To Speak as One - Guy Haley Read online

Page 2


  ‘Are they?’

  ‘They have allowed a full augur sweep. No interference on the macro or micro levels.’ Gamma sounded disappointed.

  ‘In that case, we shall keep this cordial, for the time being. Be alert to any attempt to infiltrate the base while we are communicating.’

  ‘I am receiving another hail from the ship, lord inquisitor.’

  ‘They can wait a little longer,’ said Cehen-qui. ‘They will not consider leaving empty-handed. If Cawl is true to his reputation he will take the aeldari witch. Xenic guard to battle stations. Prime defensive weapons batteries. Activate internal defences.’

  Cehen-qui pointed at the comms station. ‘Prepare to open channels in three minutes. Let them see the weaponry of this station awake, then we shall find out how brave they are.’

  ‘Only a fraction of it is operable,’ warned Valeneez.

  ‘It will be enough,’ said Cehen-qui.

  Primus paced the short distance between the 0-101-0’s principal hololith pit and Qvo’s command cradle.

  ‘They are stalling for time.’

  ‘They are,’ said Qvo, busy with some esoteric task.

  ‘They are not answering our requests for contact,’ said Primus.

  ‘They are not.’ Qvo moved from one bank of instruments to another.

  ‘They will be powering their weaponry,’ said Primus.

  ‘They are powering their weaponry,’ said Qvo distractedly.

  ‘Then what are we waiting for?’ said Primus.

  ‘Really, Primus,’ said Qvo. ‘You may prefer frontal assault, but sometimes it pays to be cunning.’ He blurted a jarring stream of binaric at one of his followers. The priest, a box with a fringe of flailing metal extrusions, responded in kind. ‘Of course they are stalling for time. Of course they are making a show of strength. We shall show ourselves to be unconcerned. Meanwhile, I am making use of the time to infiltrate their cogitator systems with subversion code script that will make your task a great deal easier.’ Qvo’s voice rose in exasperation. ‘So if you please, allow me to concentrate.
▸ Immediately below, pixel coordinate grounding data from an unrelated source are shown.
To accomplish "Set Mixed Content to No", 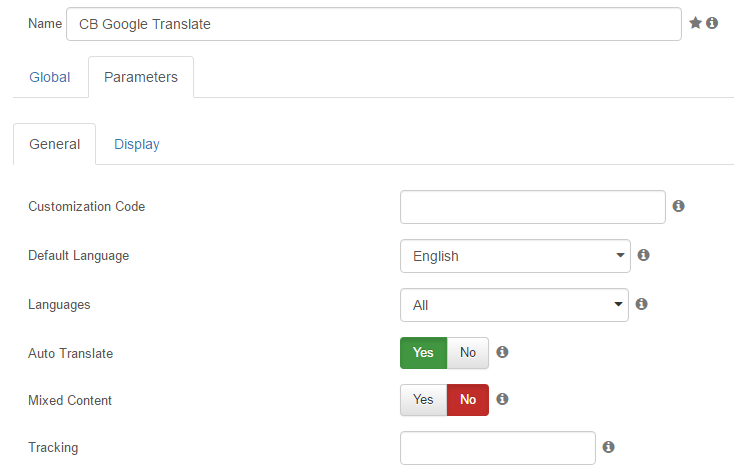I will (x=468, y=400).
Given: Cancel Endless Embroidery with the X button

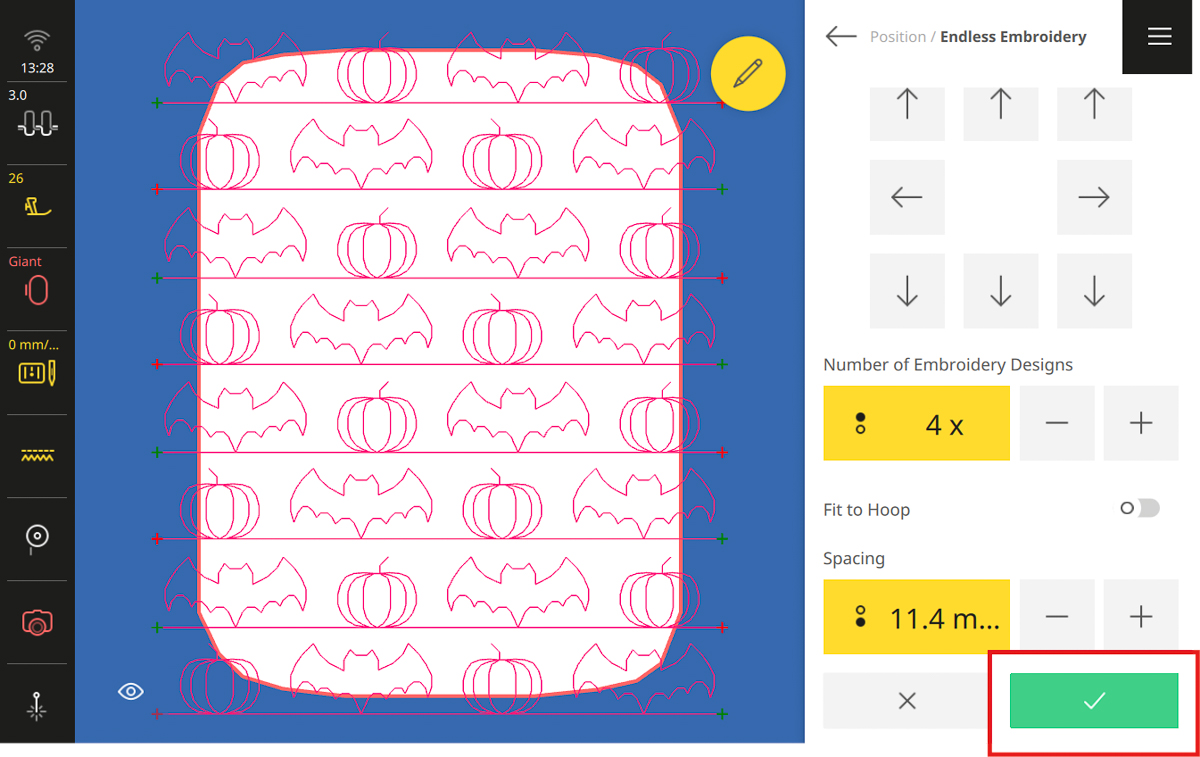Looking at the screenshot, I should coord(906,700).
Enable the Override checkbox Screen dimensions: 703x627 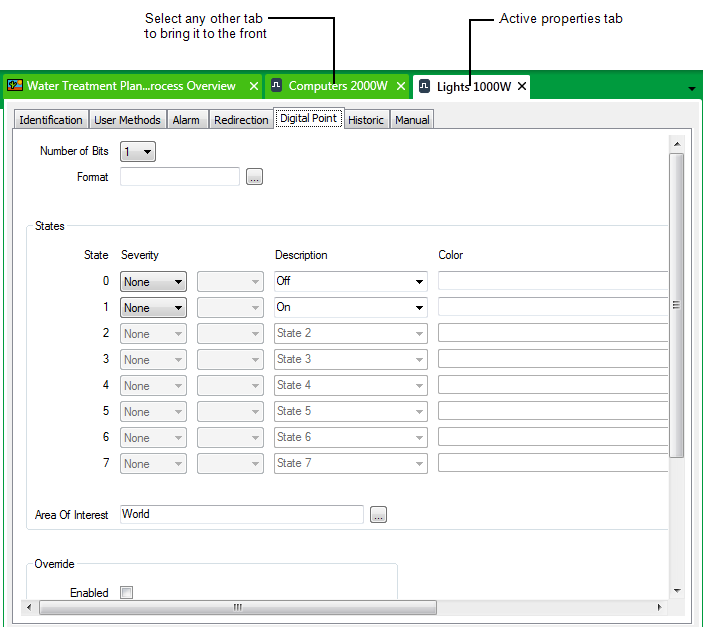pos(127,593)
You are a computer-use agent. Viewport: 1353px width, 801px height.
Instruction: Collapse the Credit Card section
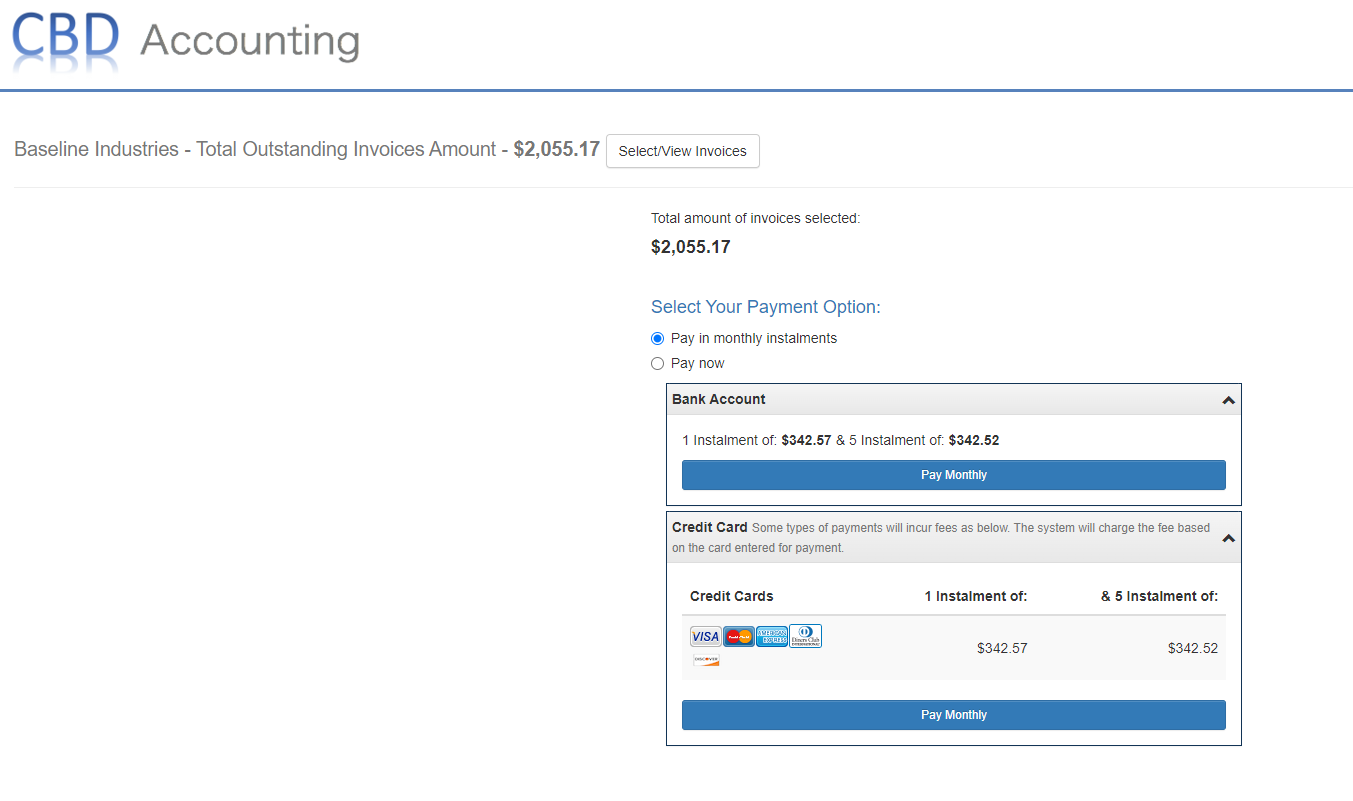[x=1228, y=537]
Thank you.’

  ‘I should be going,’ said Primus.

  ‘Yes.’ Qvo peered at a screen. He frowned. ‘That’s looking about right.’ He pushed a plunger down with his humanoid hand while a dozen other stick-thin metal limbs jabbed at the keys of an input device. ‘Very good. You can go. They will not see you. I have made sure of that.’

  ‘I have been alive for millennia,’ said Primus. ‘I am tormented by such boredom and despair, I sometimes cannot think, but I do not wish to end my time by being obliterated in the void because of one of your mistakes.’

  ‘There shall be none,’ said Qvo.

  ‘Good,’ said Primus. ‘Because if there is, I shall find a way to exact revenge upon you.’

  The big Space Marine struggled around the data-posts and draping cables of the command sphere, and exited.

  Qvo rolled his eyes and continued with his work.

  ‘Magos Qvo.’ Adept-Dialogus Kurubik addressed his lord from his bronze speaking trumpet. ‘The Inquisitorial facility has indicated that they are ready to begin communications.’

  ‘Aha!’ said Qvo. ‘Excellent. Let’s have him then, this inquisitor who likes to keep the servant of the Prime Conduit waiting.’

  The hololith blinked. A figure appeared in full over the pit. The hololith was presented solely in shades of orange, but Qvo’s internal mechanisms provided life-true colours to the projection. The inquisitor wore a startling white jacket and gloves, blue trousers piped with grey, high boots, a lot of brocade and many metal badges. His hair was meticulously arranged. He was handsome, with a single scar on his cheek that Qvo suspected had been deliberately left in place for effect.

  ‘Greetings!’ Qvo said loudly. ‘I am Qvo-87, servant and confidant of the Archmagos Dominus Belisarius Cawl, Prime Conduit of the Omnissiah and foremost practitioner of the Machine-God’s mysteries. I believe you have something that my lord desires.’

  The inquisitor gave no name. ‘He shall not have it. The prisoner you desire is in the custody of the Ordo Xenos.’

  ‘Then we find ourselves at odds,’ said Qvo.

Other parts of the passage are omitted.